Es cierto que el manejo de la pandemia por parte del Estado nacional fue pésimo. Es verdad que las vacunas no se compraron en tiempo y forma. Y también hay que reconocer que los trastornos económicos y mentales del aislamiento no fueron tenidos en cuenta.

Aclarados estos puntos, los nueve días de restricciones que debían respetarse en Mendoza mostraron una apatía social y una falta de solidaridad absoluta. Y no se trata de quienes, agobiados por no poder dejar de trabajar un día, tuvieron que salir sí o sí a ganarse un plato de comida. A ellos no se los puede criticar. A esta altura, ya nadie puede señalar cuál trabajo es esencial y cuál no. Y, mucho menos, si ese listado es confeccionado por funcionarios que siguen viviendo como privilegiados en un país cada vez más pobre.

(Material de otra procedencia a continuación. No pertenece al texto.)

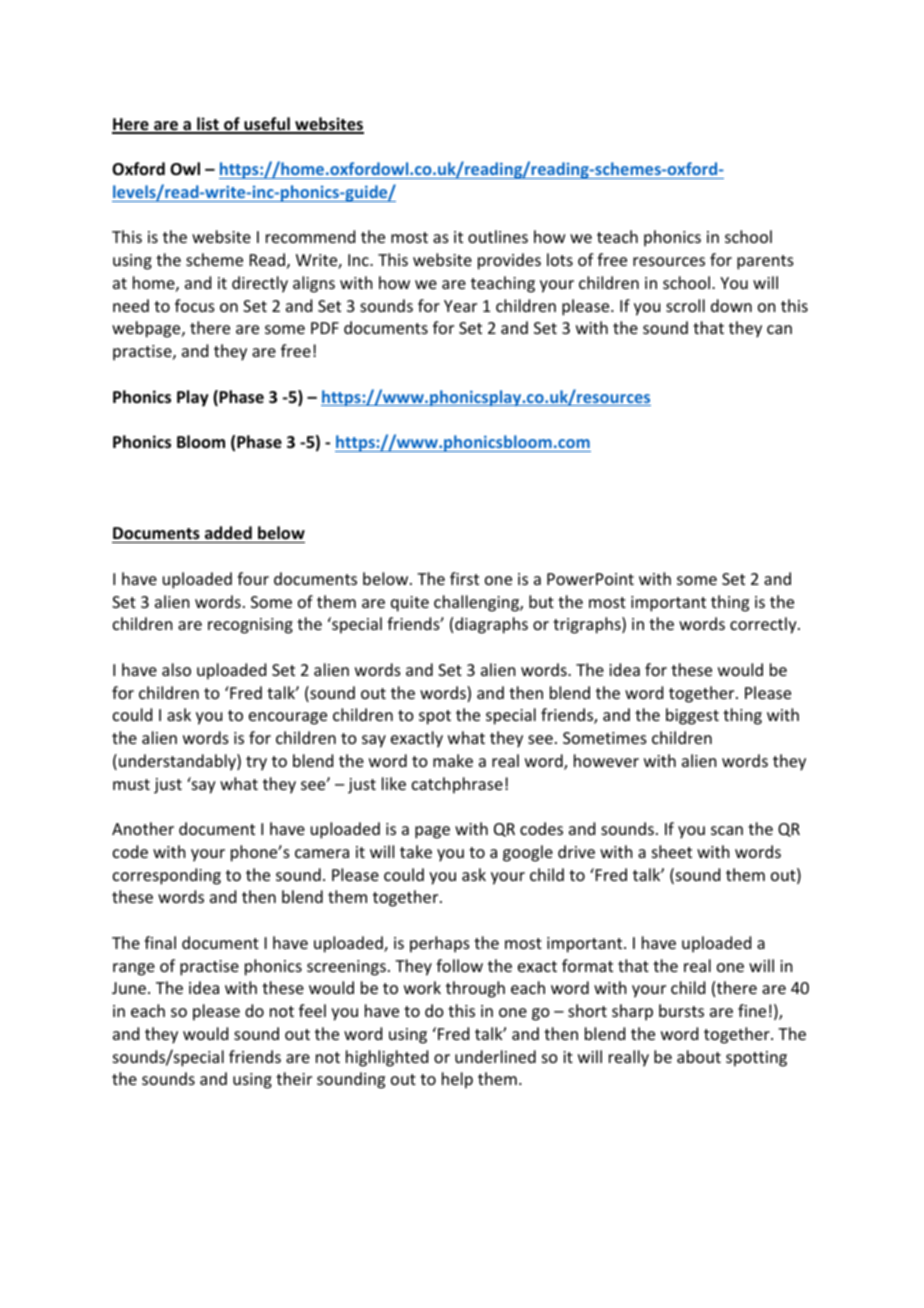 This document has width=924, height=1308. Describe the element at coordinates (498, 236) in the document. I see `outlines` at that location.
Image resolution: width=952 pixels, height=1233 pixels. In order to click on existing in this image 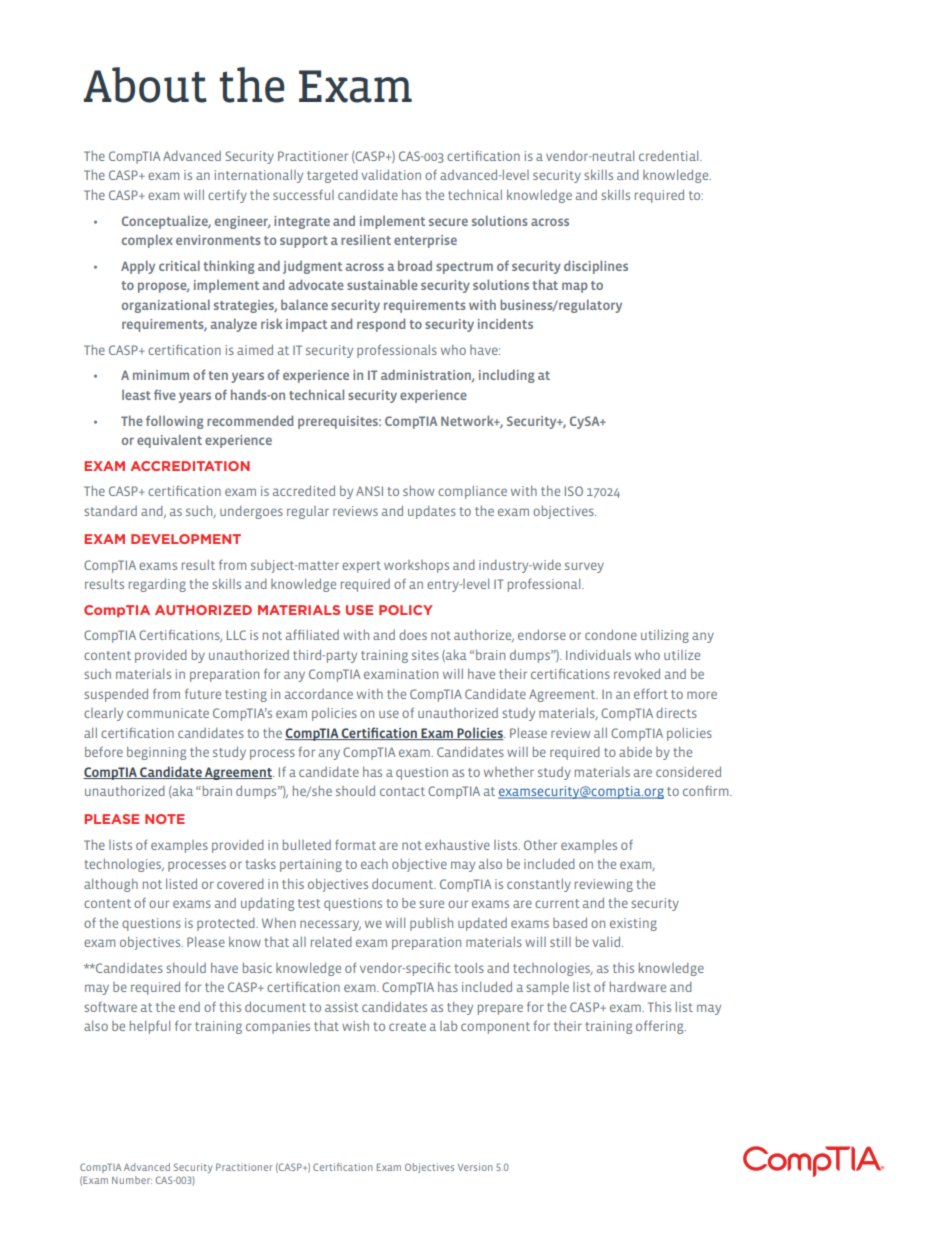, I will do `click(633, 924)`.
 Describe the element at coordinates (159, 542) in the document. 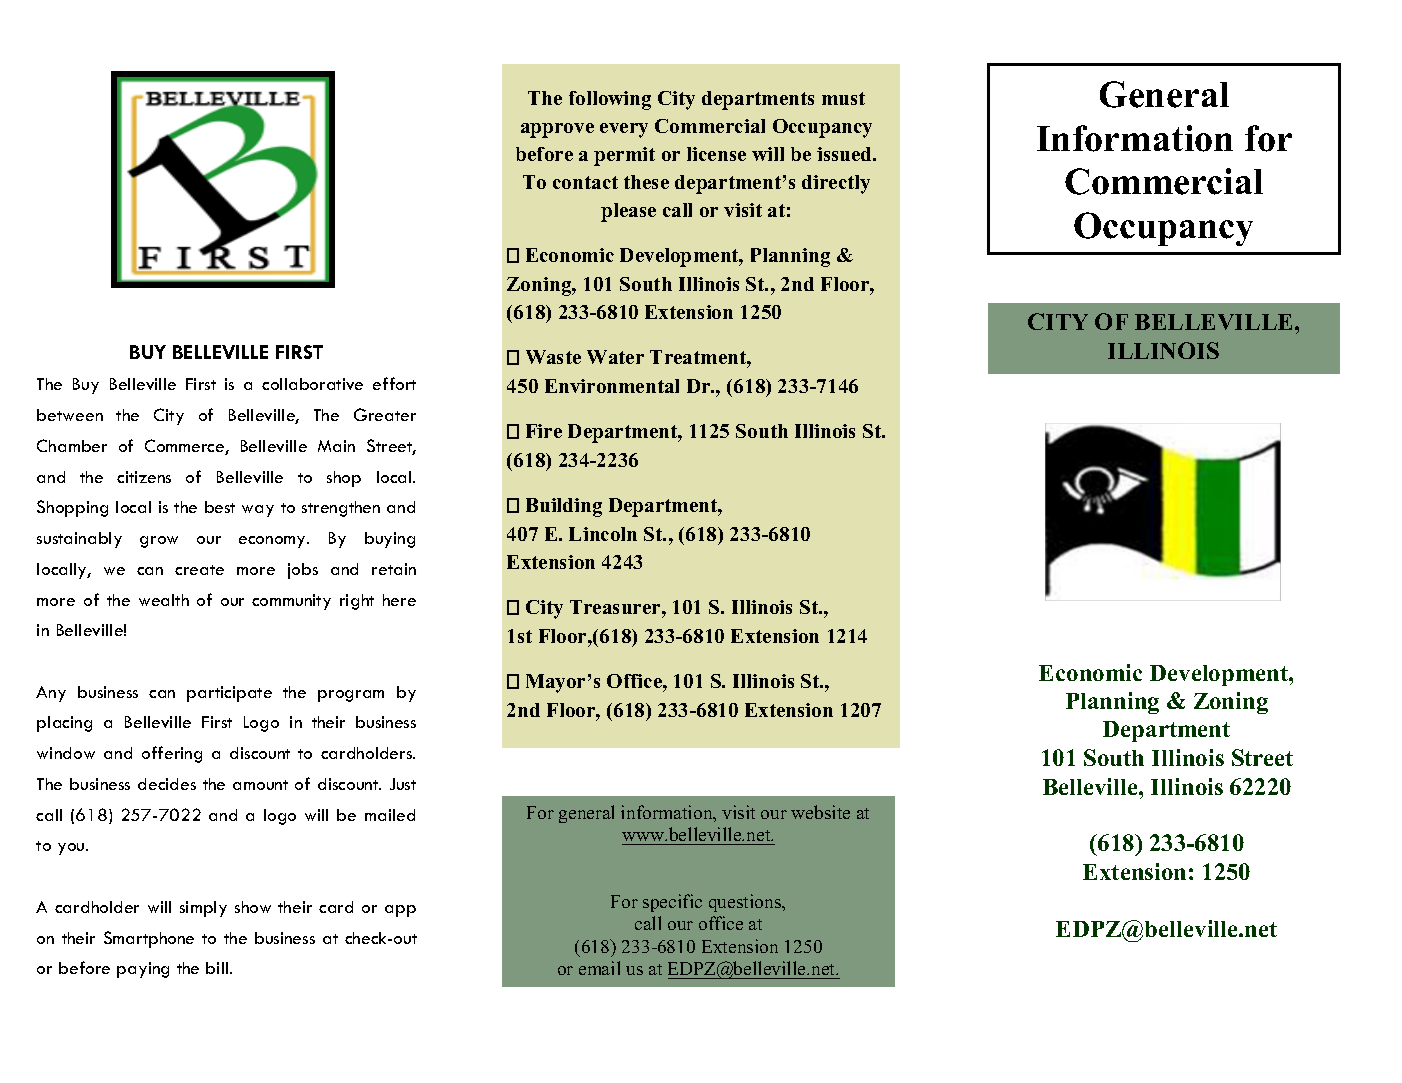

I see `grow` at that location.
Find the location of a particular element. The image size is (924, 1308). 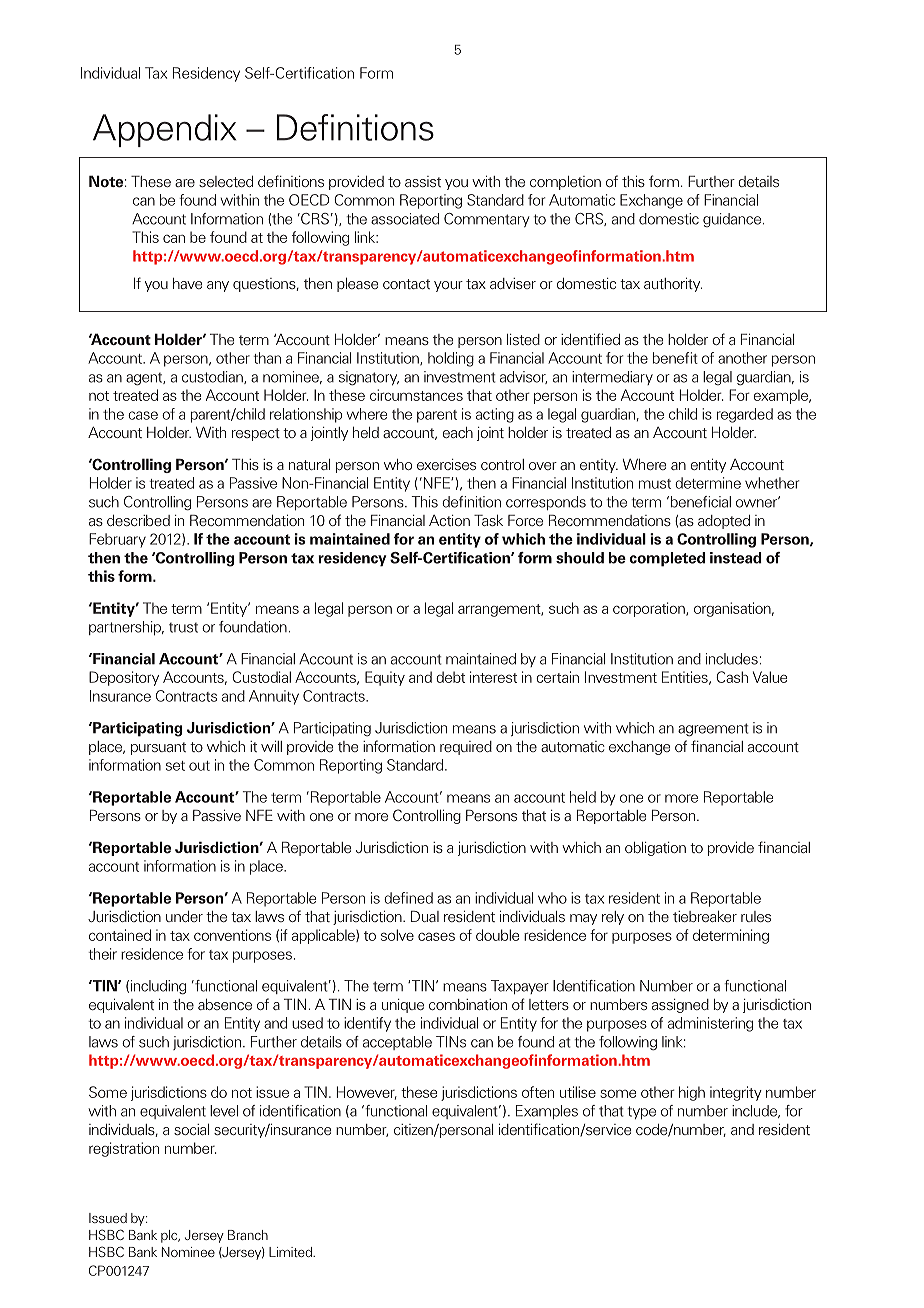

El problema pasó por quienes no pudieron dejar de hacer reuniones sociales, fiestas clandestinas o encuentros que implicaban riesgo de contagio. Eran solamente nueve días. No más. No afectaba a nadie. Y encima, sin ningún protocolo de prevención.

Nadie quiere estar encerrado, y mucho menos si se trata del único recurso con que cuentan quienes debían gestionar mejor la crisis originada por la pandemia. De ellos no se puede esperar más nada.

Pero tampoco se puede olvidar que la idea de salud pública compromete a todos. Que más allá de los errores del Gobierno y de cuestionar las normas, hay un dato objetivo: los casos son muchos y el sistema sanitario atraviesa un pico de estrés. Sólo por eso valía la pena dejar los festejos para otro día.